Paste your token and click Save. It is written to ~/.config/skulk-weights/.env with owner-only (0600) permissions and read automatically on every subsequent launch. (Setting HF_TOKEN in your environment also works and takes precedence.)

Settings panel with the HuggingFace API token field

Detect a model

Paste a HuggingFace model URL (or owner/repo) and click Detect. SWP resolves the true BF16 base model — following base_model:quantized: chains through community MLX quants — and inspects it for native MTP heads.

Detection result for an MTP model

The result shows the resolved base model, detected quant and tier, how many mtp.* tensors were found, and the target sidecar repo. The sidecar is one per base model (e.g. …-mtp), not quant-qualified — the bf16 heads are shared across every quantization of the base model.

Publish an MTP sidecar

When MTP tensors are found, click Publish MTP. SWP downloads only the shards that contain mtp.* keys, reads only those tensors, and uploads them at full precision (bf16, unquantized) as mtp.safetensors to the target repo. Progress streams live in the log panel, stage by stage (finding shards → downloading → extracting → saving → uploading).

The walkthrough below publishes the MTP heads of nvidia/NVIDIA-Nemotron-3-Super-120B-A12B-BF16 — a 120B model whose 1,040-tensor MoE drafter lives in just 2 of its 50 shards, so SWP downloads ~8 GB instead of ~240 GB.

Publish log with the downloading stage active and shard progress

Extraction streams tensors to disk one at a time (peak memory stays bounded regardless of model size), then the upload reports live byte-level progress:

Publish log uploading the sidecar with live percentage and GB progress

When the upload lands, the sidecar repo gets mtp.safetensors plus an auto-generated model card, and every stage shows complete:

Publish log with all stages complete after a successful publish

note

Real extraction is pure-numpy and cross-platform — it needs only numpy, safetensors, and huggingface_hub (all pulled in by uv sync --extra ui), with no mlx dependency.

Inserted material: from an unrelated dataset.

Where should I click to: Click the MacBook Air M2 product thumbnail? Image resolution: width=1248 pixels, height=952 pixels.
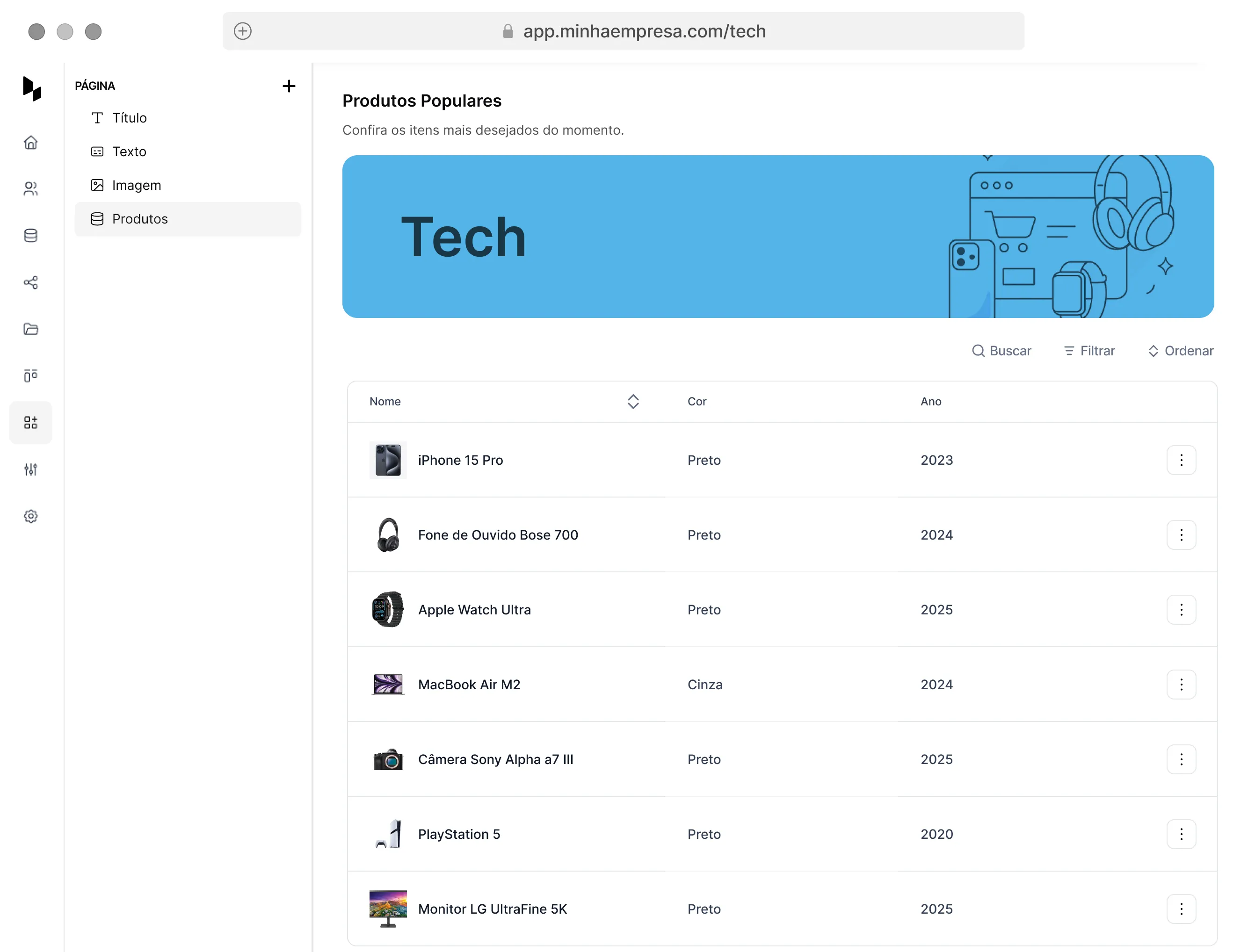pyautogui.click(x=388, y=684)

See the MTP sidecar guide.

Gemma 4 assistant models

Gemma 4 doesn't embed mtp.* heads; it ships a separate companion assistant model for speculative decoding (e.g. google/gemma-4-26B-A4B-it-assistant). SWP detects this and, instead of extracting tensors, records the pairing in the catalog. Detecting a Gemma 4 model shows the assistant repo and a Register in Catalog button:

Detection result for a Gemma 4 model with a companion assistant

Clicking Register in Catalog appends a catalog entry referencing the assistant — nothing is uploaded, because the assistant is already published by Google. See Assistant models and the Gemma 4 assistant guide for the full picture.

Find a model in the catalog

The Find in Catalog card is a read-only reverse lookup: paste a source model URL (or owner/repo) and SWP lists every catalog entry whose source_model resolves to it. A single source model can back several entries (different quants, slice modes, or tiers), so the result is one-to-many — each match is shown with its catalog key and target repo.

This is the GUI equivalent of skulk-weights catalog find <hf-url-or-owner/repo>, which prints all matches as JSON (one per line) and exits non-zero when there are none. Use it to check whether a model is already published before detecting or publishing it again.

Troubleshooting

  • "cannot find the ui/ directory"skulk-ui is being run outside the source tree. Run it from a clone, or set SKULK_UI_DIST to a prebuilt dist/.
  • No assistant / no MTP detected — the model has neither native MTP heads nor a published {model}-assistant. It can't be published as a sidecar; this is expected for models without speculative-decoding support.
  • First launch is slow — that's the one-time yarn build; later starts are instant.